Poland has seen increased spying activity since it became an international hub for military and humanitarian aid to Ukraine following Russia’s 2022 invasion.

In a separate case this week a judge has sought asylum in neighbouring Belarus, and Mr Tusk said on Tuesday he had access to confidential documents.

“The State Protection Service, in co-operation with the Internal Security Agency, detected and dismantled devices that could be used for eavesdropping,” wrote security services spokesman Jacek Dobrzynski on X. “The services are carrying out further activities in this matter.”

Mr Dobrzynski told the TVN24 broadcaster the devices were found during a routine security sweep of the room. Poland’s Internal Security Agency is now investigating what the devices were, and who could possibly have installed them.

Following the security check, the cabinet meeting went ahead in the building as planned.

A spokeswoman for the Silesia regional authorities, Alicja Waliszewska, told state news agency PAP that the device may have been part of the room’s old communication system that was no longer operational.

The discovery follows news on Monday that a Polish judge is seeking asylum in neighbouring Belarus.

Tomasz Szmydt, a judge at the Voivodship Administrative Court in Warsaw, told a news conference in Minsk his actions were in protest against Poland’s “harmful” policy towards Belarus and Russia that could result in armed conflict between the countries.

Investigators are checking whether the judge had been spying.
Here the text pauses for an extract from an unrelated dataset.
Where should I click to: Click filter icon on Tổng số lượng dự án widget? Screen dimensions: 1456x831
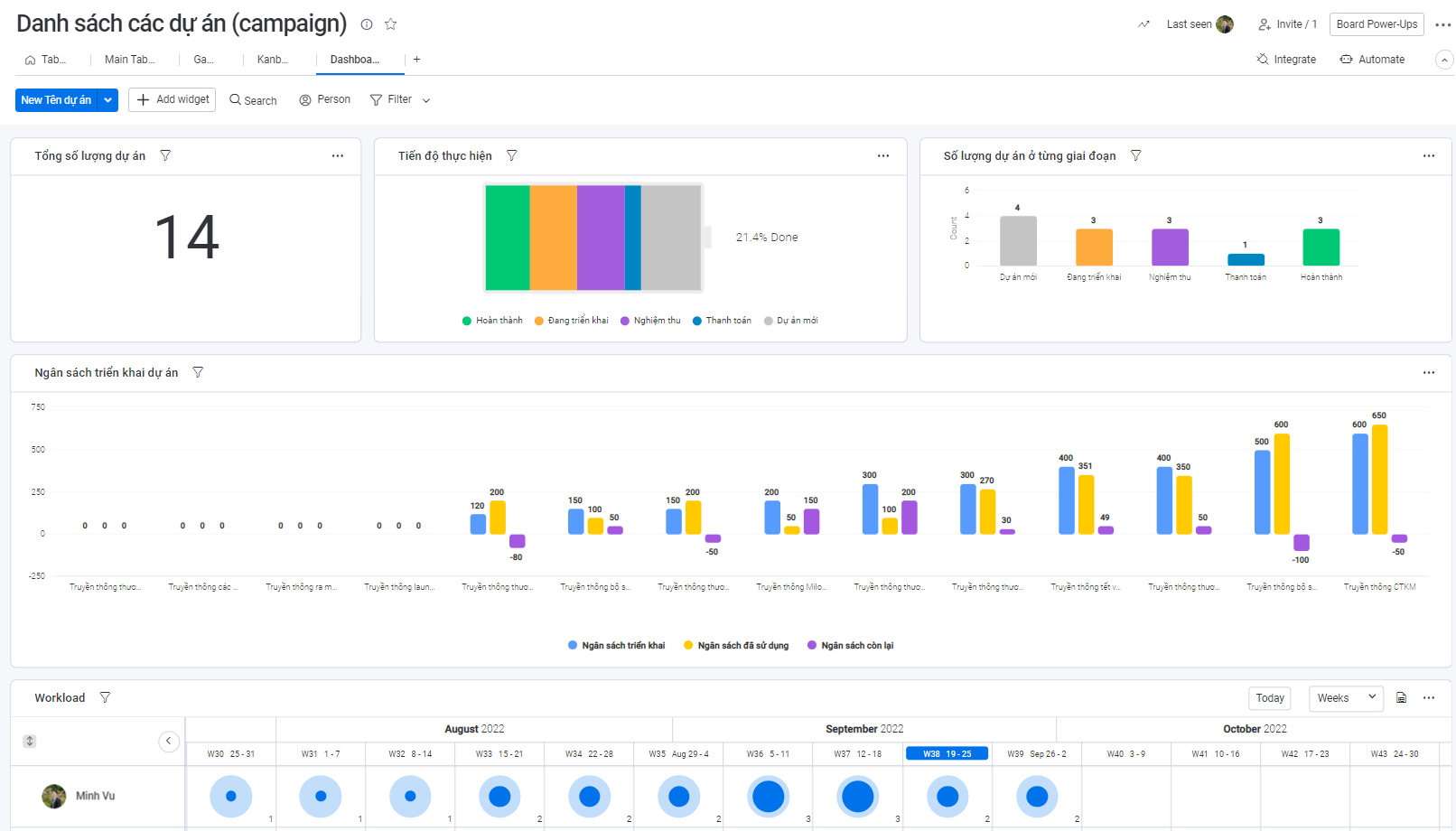165,155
He was reportedly due to rule next month on cases concerning security clearance for confidential information on Nato, of which Poland is a member.

Commenting on the affair, Polish Foreign Minister Radoslaw Sikorski wrote on X: “A traitor. The only question is since when.”

Mr Szmydt gained notoriety in Poland for his involvement in an online smear campaign that was allegedly run from the justice ministry against judges who opposed the judicial reform introduced by the previous Law and Justice-led government.

Donald Tusk has convened a meeting of the Secret Services College for Wednesday to discuss potential Russian and Belarusian influence in Polish politics in recent years.

“We must be aware that services, in this case Belarusian ones, worked with a person who had direct access to the minister of justice… who had access to various classified documents to which no intelligence service should have had access,” the prime minister told a news conference.

Former Justice Minister Zbigniew Ziobro has denied ever meeting the judge.

Mr Tusk added that “the fact that judge Szmydt’s relationship with the Belarusians has a long history… must raise our greatest concern”.

Last year, the Polish authorities charged several members of an alleged Russian spy network who were tasked with preparing sabotage acts to paralyse the supply of weapons and aid to Ukraine.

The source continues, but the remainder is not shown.